5. Es geht gar nicht um eine richtige Maut, wie es sie für LKW ab 12 Tonnen bereits in Deutschland gibt, sondern um eine Vignette. Eine Vignette ist eine Autobahn-Flatrate. Eine Maut hingegen ist fahrleistungsabhängig, eine Gebühr pro gefahrenem Kilometer. Das bedeutet: Wer mehr fährt, zahlt auch mehr. Nur eine echte Maut hätte eine ökologische Lenkungswirkung. Eine Flatrate hingegen würde eher das Gegenteil bewirken, nämlich dass viele das Geld für die Vignette wieder "reinfahren" wollen.

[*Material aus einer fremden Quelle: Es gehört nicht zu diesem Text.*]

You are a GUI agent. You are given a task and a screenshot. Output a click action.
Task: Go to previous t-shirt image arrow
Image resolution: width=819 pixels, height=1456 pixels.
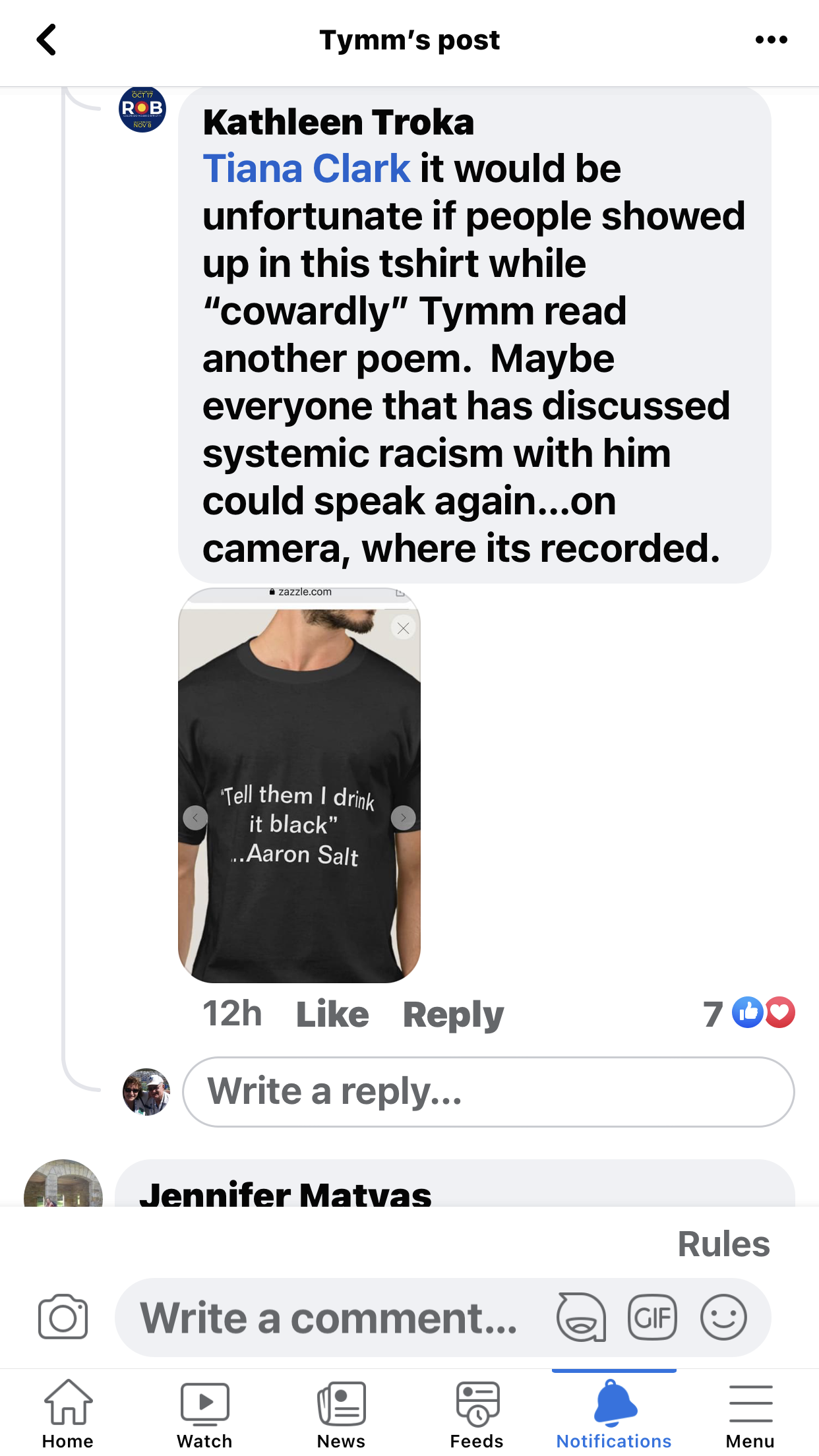pyautogui.click(x=195, y=818)
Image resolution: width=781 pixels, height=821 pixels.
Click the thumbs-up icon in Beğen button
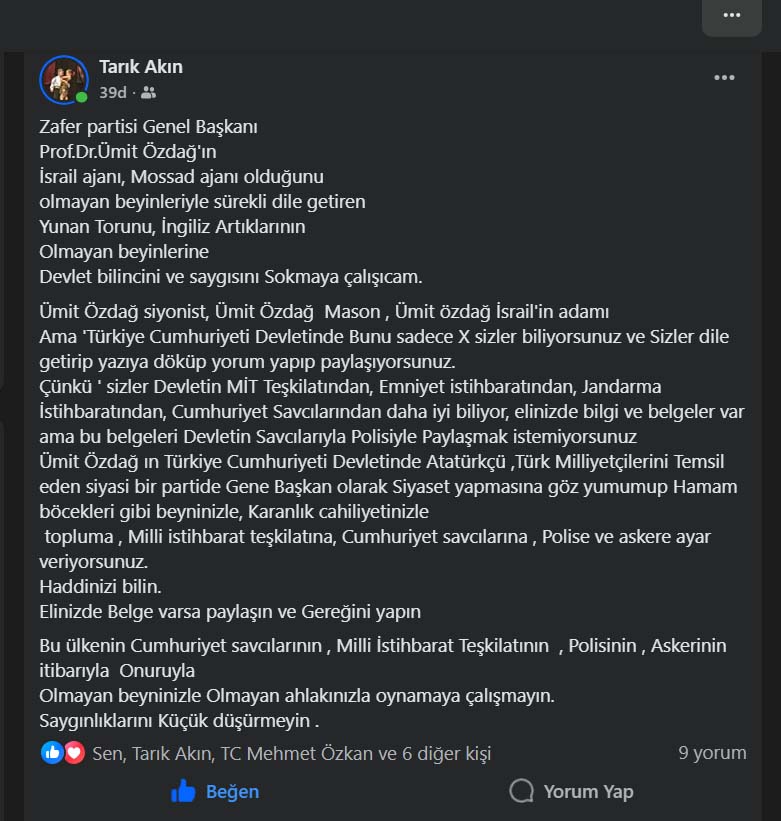pyautogui.click(x=183, y=791)
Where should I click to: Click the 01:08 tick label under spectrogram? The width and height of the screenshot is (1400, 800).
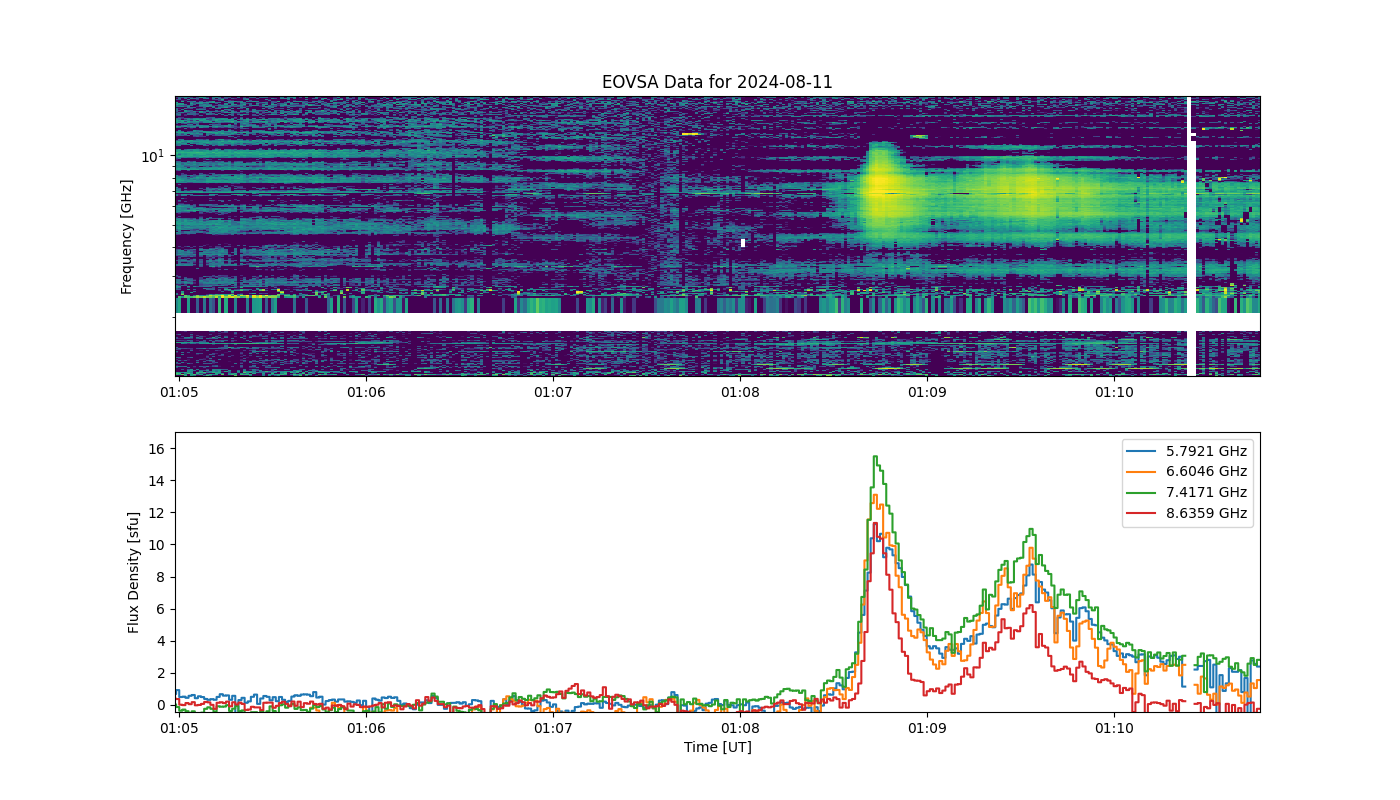point(740,393)
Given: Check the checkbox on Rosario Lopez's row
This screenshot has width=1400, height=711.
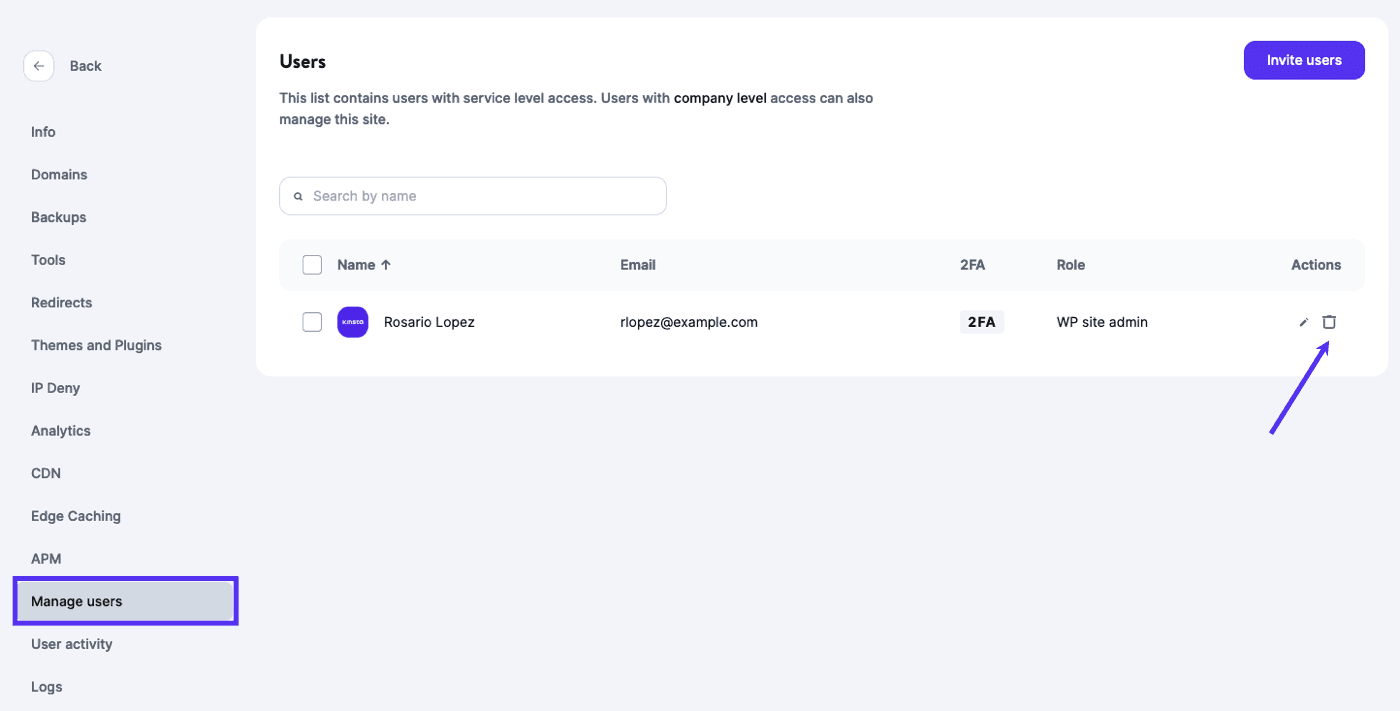Looking at the screenshot, I should tap(312, 321).
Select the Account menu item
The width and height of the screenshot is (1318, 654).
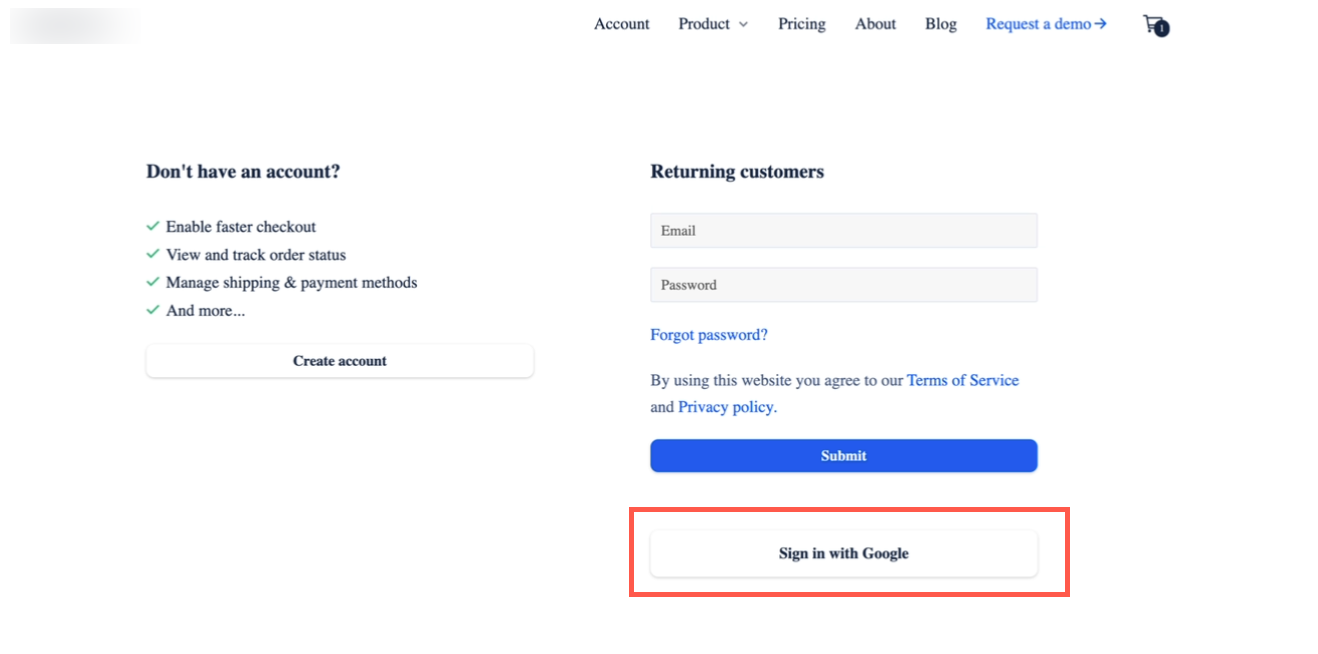tap(621, 23)
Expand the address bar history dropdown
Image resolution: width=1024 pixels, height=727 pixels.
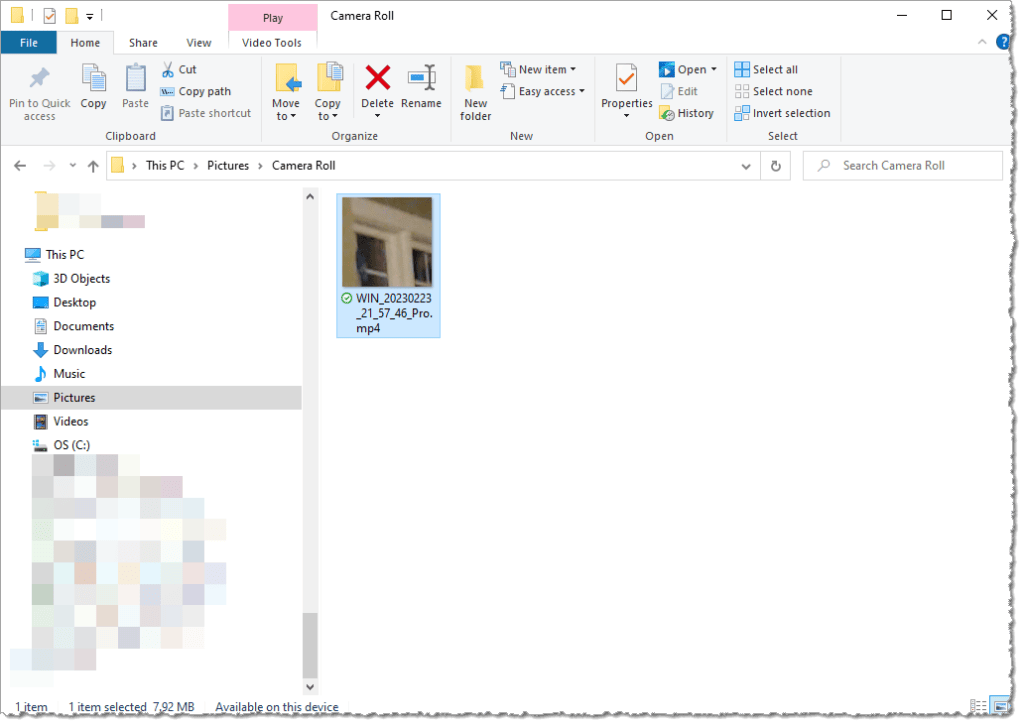[x=745, y=166]
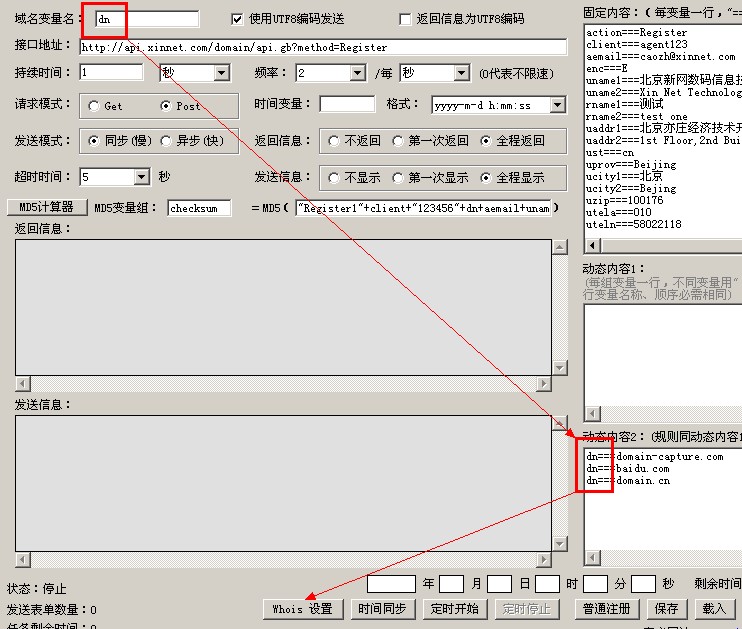Select 第一次显示 for 发送信息
Image resolution: width=742 pixels, height=629 pixels.
[398, 178]
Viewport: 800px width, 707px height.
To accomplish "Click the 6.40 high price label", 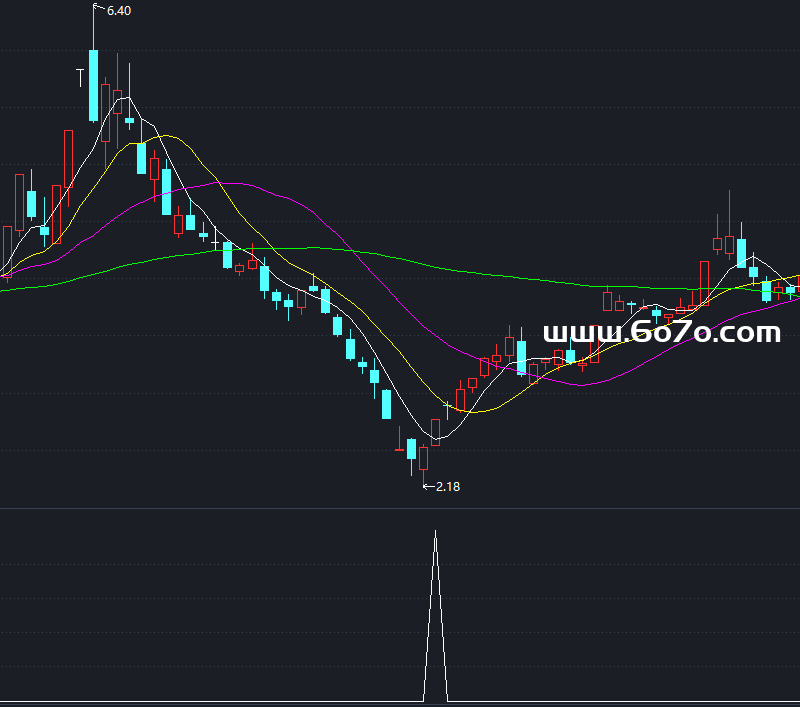I will click(118, 10).
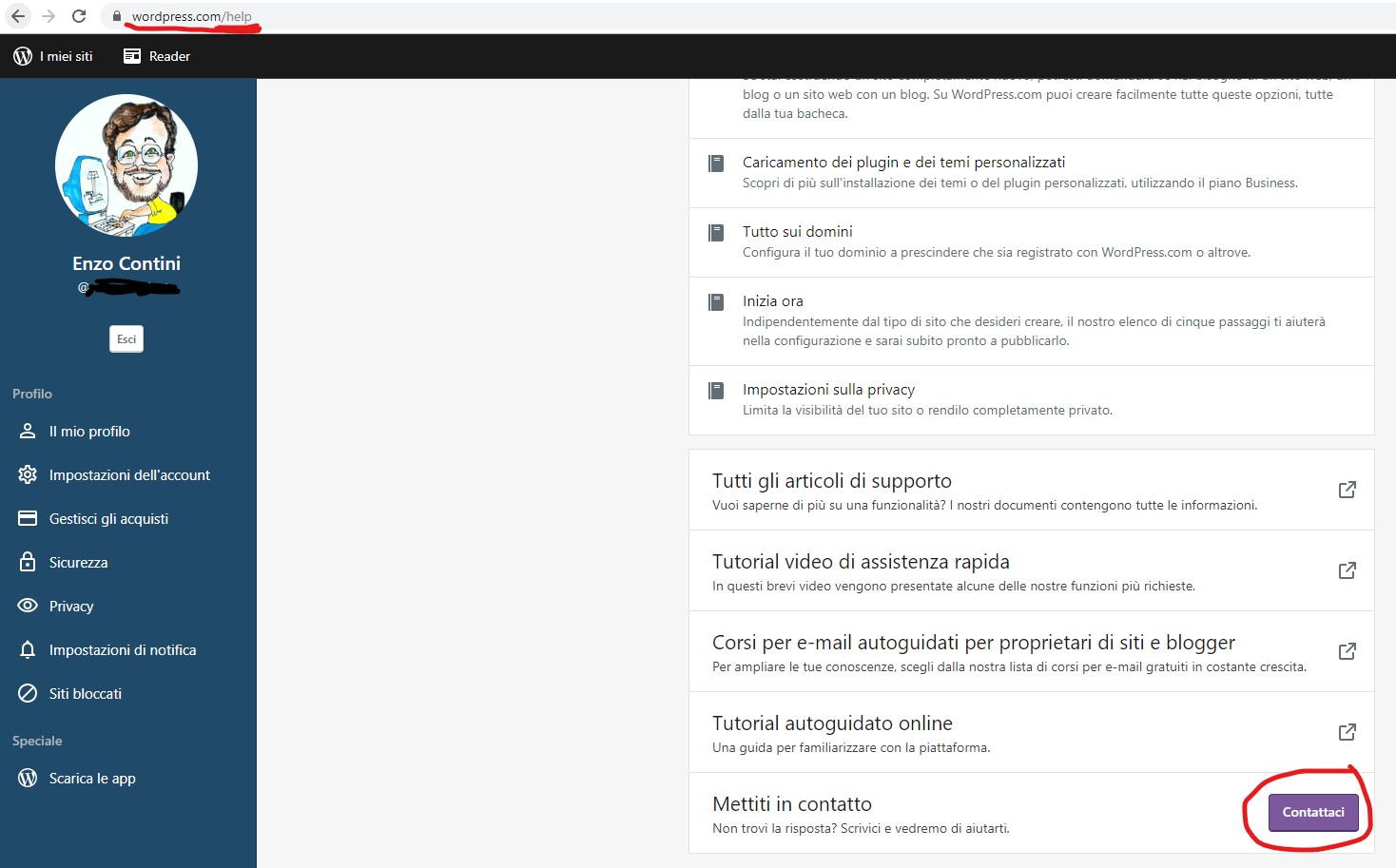Click external link icon beside Tutorial video di assistenza rapida
The height and width of the screenshot is (868, 1396).
coord(1347,570)
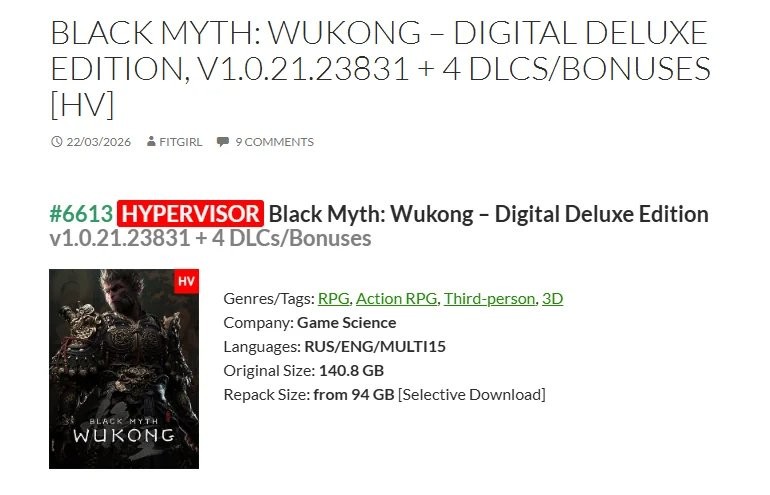770x495 pixels.
Task: Click the Game Science company name
Action: click(x=347, y=323)
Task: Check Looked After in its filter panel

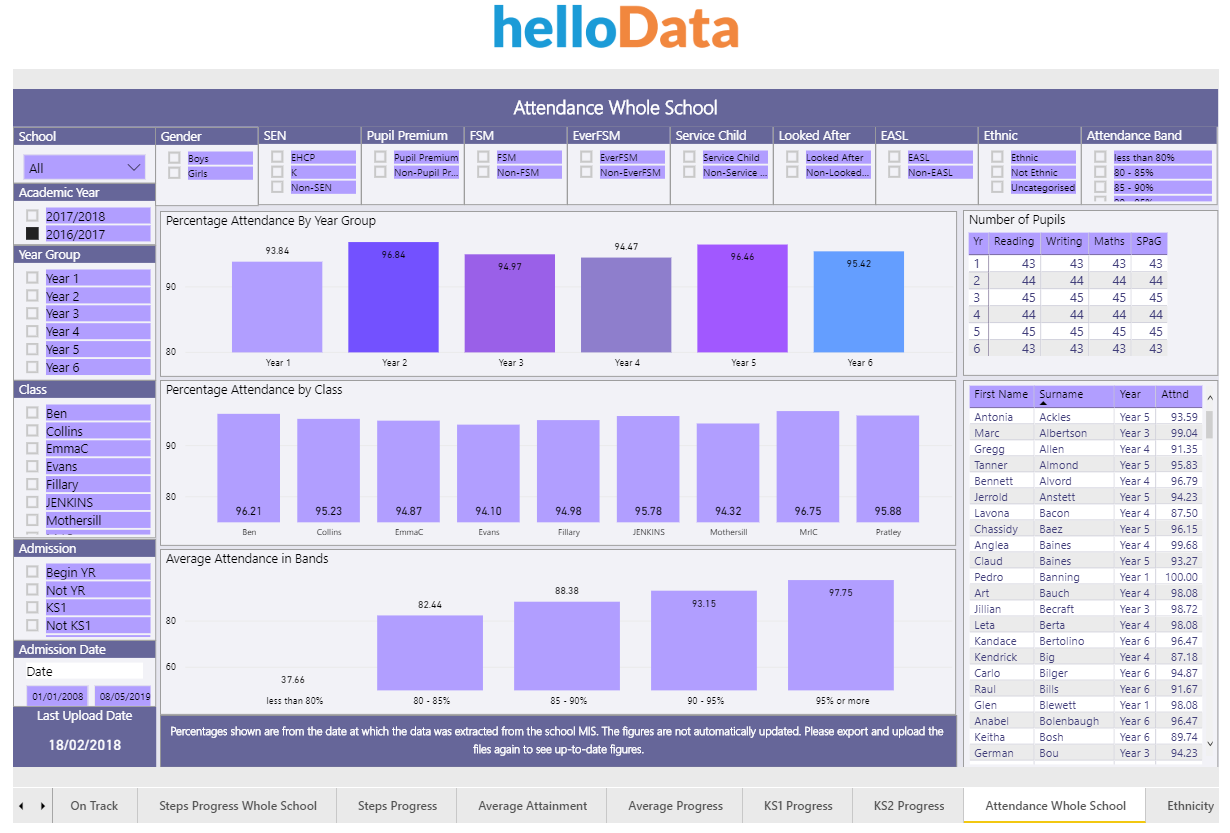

6. Eine Vignette ist deswegen auch unsozial. Es ist davon auszugehen, dass eine Vignette für jeden Pkw gleich teuer werden würde. Warum aber soll ein – teures – großes und schweres Fahrzeug genauso teuer bzw. billig wie ein – billiger – kleiner und leichter Kleinwagen sein?

7. Wenn die Vignette für jedes Fahrzeug gleich teuer wäre, dann wäre sie noch unökologischer. Denn während die Kfz-Steuer nach Hubraum, CO2-Ausstoß und den Schadstoffklassen differenziert, wird eine für alle Fahrzeuge gleich teure Vignette keinerlei ökologische Wirkung entfalten. Bliebe die Kfz-Steuer erhalten, würde diese weiterhin entsprechend wirken. Aber wird sie das? Der Aufwand der Erhebung der Kfz-Steuer ist relativ groß für die vergleichsweise geringen Einnahmen. Eine Verrechnung mit der Maut würde es noch komplizierter machen, aber den Ertrag der Kfz-Steuer erheblich mindern. Die entscheidende Frage ist deshalb, ob bei einer Maut die Kfz-Steuer nicht gleich ganz – zumindest für Pkw – abgeschafft werden würde. Dann würde die bisherige – wenn auch leider zu geringe – ökologische Lenkungswirkung komplett entfallen.